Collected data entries
+++

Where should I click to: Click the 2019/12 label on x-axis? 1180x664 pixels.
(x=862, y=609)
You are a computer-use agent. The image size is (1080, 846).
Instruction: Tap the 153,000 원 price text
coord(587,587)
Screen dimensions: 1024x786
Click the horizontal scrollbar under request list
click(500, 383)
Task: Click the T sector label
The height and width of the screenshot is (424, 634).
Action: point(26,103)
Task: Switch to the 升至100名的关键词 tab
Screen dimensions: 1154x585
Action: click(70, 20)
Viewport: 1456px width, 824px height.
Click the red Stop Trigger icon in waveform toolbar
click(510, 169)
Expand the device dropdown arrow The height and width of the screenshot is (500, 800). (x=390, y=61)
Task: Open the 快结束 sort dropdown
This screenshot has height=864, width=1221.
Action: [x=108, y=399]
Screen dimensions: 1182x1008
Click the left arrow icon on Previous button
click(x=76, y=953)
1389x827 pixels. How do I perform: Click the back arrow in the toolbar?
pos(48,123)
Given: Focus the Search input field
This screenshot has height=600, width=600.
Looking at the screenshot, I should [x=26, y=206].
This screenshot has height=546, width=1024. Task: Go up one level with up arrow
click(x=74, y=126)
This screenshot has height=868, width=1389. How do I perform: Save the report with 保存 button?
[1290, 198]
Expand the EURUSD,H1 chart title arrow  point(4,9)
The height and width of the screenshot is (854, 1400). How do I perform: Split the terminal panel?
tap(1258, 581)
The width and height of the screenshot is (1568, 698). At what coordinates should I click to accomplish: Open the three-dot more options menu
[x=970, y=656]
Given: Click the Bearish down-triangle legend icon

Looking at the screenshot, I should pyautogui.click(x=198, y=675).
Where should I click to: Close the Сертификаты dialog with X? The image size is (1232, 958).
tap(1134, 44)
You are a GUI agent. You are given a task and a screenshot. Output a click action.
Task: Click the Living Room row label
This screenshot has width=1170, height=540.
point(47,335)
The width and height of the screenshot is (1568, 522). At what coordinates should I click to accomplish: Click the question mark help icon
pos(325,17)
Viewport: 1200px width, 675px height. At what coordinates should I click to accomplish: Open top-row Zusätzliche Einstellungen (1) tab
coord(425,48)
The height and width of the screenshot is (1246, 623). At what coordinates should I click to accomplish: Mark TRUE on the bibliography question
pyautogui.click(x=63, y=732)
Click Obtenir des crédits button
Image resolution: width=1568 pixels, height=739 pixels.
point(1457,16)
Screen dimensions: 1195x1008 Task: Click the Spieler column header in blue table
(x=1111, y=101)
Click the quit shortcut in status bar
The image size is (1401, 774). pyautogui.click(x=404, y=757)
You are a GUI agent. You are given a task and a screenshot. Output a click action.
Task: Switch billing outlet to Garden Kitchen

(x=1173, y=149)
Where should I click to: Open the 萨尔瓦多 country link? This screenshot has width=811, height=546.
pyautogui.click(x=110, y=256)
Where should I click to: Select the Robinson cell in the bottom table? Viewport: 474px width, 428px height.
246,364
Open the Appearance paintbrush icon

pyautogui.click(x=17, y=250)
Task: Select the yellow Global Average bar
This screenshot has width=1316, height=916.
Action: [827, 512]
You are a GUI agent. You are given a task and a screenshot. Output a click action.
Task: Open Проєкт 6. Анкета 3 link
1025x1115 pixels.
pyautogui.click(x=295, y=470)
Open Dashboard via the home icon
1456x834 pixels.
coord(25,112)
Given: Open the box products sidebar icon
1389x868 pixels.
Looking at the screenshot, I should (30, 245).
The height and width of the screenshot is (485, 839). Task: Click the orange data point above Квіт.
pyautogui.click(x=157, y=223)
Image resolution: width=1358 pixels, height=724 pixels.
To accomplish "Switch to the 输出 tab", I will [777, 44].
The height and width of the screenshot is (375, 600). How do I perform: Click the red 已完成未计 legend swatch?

+++

What is required: Once the lines above that include "dropdown" are counted, report the number and nothing else.

Your solution: 2